CoLLaVO: Crayon Large Language and Vision mOdel
Byung-Kwan Lee, Beomchan Park, Chae Won Kim, Yong Man Ro
TL;DR
CoLLaVO addresses whether current vision-language models possess robust object-level image understanding and demonstrates that this capability strongly correlates with zero-shot VL performance. It introduces Crayon Prompt, derived from panoptic color maps, and a Dual QLoRA training scheme to fuse object-level instruction with visual instruction tuning while preserving previous capabilities. Empirical results show state-of-the-art zero-shot VL performance for a 7B-scale model and highlight the critical role of semantic and numbering embeddings, CPT, and CIT in grounding. The work suggests object-level grounding as a scalable pathway to robust cross-modal generalization and reduced hallucination in vision-language systems.
Abstract
The remarkable success of Large Language Models (LLMs) and instruction tuning drives the evolution of Vision Language Models (VLMs) towards a versatile general-purpose model. Yet, it remains unexplored whether current VLMs genuinely possess quality object-level image understanding capabilities determined from 'what objects are in the image?' or 'which object corresponds to a specified bounding box?'. Our findings reveal that the image understanding capabilities of current VLMs are strongly correlated with their zero-shot performance on vision language (VL) tasks.

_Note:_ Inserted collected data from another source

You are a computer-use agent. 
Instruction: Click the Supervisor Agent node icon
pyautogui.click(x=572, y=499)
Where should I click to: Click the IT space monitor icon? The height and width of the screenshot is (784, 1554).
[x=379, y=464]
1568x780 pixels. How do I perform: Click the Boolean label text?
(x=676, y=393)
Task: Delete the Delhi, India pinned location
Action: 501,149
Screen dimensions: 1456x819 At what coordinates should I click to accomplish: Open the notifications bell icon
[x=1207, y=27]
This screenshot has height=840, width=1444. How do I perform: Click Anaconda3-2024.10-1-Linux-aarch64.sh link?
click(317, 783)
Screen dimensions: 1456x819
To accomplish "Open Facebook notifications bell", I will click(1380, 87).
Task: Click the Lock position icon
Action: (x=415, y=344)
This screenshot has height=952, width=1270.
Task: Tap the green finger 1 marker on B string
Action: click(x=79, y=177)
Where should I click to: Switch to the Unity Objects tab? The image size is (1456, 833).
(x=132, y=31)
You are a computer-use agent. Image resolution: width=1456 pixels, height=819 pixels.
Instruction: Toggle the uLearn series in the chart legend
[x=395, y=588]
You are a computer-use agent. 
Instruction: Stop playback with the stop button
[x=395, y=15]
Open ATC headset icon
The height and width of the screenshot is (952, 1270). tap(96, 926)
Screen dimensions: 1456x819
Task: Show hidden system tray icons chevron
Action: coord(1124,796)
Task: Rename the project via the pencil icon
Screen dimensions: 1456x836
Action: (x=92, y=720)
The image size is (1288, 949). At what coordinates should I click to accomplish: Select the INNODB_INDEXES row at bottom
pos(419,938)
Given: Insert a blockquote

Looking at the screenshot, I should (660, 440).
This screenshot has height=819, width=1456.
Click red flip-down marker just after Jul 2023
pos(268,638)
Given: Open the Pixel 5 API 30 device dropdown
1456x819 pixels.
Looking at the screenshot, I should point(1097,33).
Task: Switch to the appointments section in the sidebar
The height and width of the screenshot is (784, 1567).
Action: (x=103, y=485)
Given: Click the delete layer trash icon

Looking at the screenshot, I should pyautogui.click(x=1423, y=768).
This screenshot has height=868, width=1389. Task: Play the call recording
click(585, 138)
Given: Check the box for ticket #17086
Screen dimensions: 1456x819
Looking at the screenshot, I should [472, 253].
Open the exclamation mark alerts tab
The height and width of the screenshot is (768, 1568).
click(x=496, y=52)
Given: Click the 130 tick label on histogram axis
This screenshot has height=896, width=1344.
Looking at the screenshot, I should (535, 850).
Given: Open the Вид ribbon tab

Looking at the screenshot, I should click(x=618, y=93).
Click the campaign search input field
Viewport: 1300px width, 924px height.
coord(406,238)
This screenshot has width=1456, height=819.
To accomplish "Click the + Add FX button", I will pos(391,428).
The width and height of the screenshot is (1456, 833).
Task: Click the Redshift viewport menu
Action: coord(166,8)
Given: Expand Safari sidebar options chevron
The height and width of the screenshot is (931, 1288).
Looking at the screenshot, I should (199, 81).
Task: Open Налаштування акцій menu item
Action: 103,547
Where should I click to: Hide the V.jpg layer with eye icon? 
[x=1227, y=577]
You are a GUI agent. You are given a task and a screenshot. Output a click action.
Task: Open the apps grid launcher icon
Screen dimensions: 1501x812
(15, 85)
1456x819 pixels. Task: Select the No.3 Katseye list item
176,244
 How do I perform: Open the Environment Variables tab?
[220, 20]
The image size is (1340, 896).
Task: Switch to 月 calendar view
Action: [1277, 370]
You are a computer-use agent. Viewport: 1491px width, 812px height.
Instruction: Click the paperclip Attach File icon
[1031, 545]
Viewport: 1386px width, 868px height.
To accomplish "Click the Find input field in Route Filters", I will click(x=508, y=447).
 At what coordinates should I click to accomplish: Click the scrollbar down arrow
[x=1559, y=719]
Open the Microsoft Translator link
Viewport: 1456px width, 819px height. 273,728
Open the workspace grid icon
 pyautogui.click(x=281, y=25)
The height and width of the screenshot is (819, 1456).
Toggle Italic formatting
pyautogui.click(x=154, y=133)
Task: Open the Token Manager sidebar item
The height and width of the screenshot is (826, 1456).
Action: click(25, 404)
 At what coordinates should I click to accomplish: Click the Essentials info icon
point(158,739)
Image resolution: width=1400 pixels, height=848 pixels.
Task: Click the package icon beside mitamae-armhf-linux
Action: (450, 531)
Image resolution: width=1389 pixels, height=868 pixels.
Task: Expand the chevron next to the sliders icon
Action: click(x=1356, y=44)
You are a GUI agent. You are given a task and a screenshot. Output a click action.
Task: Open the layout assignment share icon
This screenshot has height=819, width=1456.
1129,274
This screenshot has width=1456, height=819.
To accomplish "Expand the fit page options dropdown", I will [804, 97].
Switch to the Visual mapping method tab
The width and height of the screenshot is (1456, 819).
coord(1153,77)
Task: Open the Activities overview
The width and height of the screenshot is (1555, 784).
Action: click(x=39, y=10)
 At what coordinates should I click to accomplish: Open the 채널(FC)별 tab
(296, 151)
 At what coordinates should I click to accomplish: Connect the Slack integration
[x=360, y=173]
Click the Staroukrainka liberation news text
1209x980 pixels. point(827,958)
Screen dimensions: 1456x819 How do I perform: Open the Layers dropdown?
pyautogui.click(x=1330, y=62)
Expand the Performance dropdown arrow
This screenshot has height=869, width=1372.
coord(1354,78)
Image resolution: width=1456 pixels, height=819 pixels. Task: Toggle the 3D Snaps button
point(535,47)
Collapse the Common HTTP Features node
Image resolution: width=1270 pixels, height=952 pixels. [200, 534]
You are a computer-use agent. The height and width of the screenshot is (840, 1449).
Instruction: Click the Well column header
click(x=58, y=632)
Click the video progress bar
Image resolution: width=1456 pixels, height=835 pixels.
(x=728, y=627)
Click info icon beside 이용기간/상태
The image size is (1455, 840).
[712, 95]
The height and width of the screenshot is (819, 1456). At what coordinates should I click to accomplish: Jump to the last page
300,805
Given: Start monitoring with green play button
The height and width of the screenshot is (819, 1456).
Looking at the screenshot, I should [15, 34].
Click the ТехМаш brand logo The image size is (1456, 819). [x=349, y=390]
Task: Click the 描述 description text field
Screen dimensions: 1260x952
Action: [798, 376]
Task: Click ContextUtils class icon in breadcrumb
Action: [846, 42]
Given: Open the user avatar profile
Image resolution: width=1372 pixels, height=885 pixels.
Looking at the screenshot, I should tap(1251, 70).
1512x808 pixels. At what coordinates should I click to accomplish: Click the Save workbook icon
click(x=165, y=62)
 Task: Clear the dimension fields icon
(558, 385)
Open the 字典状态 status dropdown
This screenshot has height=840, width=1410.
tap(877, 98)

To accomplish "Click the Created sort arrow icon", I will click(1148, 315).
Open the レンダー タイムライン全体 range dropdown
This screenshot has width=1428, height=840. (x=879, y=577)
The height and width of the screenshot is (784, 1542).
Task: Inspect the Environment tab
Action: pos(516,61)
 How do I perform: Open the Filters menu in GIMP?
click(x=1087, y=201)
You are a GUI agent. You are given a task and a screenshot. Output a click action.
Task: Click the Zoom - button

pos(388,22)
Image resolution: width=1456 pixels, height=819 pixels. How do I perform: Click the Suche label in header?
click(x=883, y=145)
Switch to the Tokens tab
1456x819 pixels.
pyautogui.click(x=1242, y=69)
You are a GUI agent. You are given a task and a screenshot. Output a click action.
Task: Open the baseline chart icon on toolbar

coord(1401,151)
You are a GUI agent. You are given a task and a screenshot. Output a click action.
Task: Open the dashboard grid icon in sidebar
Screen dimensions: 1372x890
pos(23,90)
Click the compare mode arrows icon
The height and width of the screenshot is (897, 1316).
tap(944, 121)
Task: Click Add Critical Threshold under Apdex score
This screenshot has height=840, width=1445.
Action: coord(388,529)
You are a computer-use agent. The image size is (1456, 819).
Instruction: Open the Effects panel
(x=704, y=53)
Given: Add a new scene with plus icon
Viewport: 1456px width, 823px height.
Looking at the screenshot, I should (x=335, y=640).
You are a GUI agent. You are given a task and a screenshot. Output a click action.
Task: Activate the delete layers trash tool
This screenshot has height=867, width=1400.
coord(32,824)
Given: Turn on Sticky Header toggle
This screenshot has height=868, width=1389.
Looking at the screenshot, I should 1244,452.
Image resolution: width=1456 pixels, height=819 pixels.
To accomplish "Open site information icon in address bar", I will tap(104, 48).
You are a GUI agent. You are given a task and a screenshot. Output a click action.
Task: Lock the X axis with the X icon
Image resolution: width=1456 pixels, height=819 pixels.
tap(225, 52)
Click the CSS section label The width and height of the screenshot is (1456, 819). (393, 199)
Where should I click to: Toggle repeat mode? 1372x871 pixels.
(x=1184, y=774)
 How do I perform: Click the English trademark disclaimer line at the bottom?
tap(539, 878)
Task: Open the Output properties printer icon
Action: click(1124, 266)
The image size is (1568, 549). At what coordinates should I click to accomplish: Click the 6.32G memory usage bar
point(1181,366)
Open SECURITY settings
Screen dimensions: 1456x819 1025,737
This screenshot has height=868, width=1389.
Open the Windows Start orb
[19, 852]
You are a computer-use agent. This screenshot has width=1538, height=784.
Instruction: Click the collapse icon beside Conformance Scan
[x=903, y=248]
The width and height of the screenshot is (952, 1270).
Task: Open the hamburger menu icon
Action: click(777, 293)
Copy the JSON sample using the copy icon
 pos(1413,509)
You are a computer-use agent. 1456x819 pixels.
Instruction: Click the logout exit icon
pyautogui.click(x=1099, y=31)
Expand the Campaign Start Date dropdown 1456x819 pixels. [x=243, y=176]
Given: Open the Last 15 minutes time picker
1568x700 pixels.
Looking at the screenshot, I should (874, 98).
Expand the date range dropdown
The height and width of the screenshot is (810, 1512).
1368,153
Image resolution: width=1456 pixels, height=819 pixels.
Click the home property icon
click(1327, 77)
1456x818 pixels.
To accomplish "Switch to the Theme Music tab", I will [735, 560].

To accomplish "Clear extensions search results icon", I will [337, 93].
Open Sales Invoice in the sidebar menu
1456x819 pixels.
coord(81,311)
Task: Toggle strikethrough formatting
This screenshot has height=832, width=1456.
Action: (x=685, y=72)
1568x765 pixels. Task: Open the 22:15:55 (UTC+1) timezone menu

This suggests that prioritizing basic image understanding is crucial for VLMs to excel at VL tasks. To enhance object-level image understanding, we propose Crayon Large Language and Vision mOdel (CoLLaVO), which incorporates instruction tuning with Crayon Prompt as a new visual prompt tuning scheme based on panoptic color maps. Furthermore, we present a learning strategy of Dual QLoRA to preserve object-level image understanding without forgetting it during visual instruction tuning, thereby achieving a significant leap in numerous VL benchmarks in a zero-shot setting.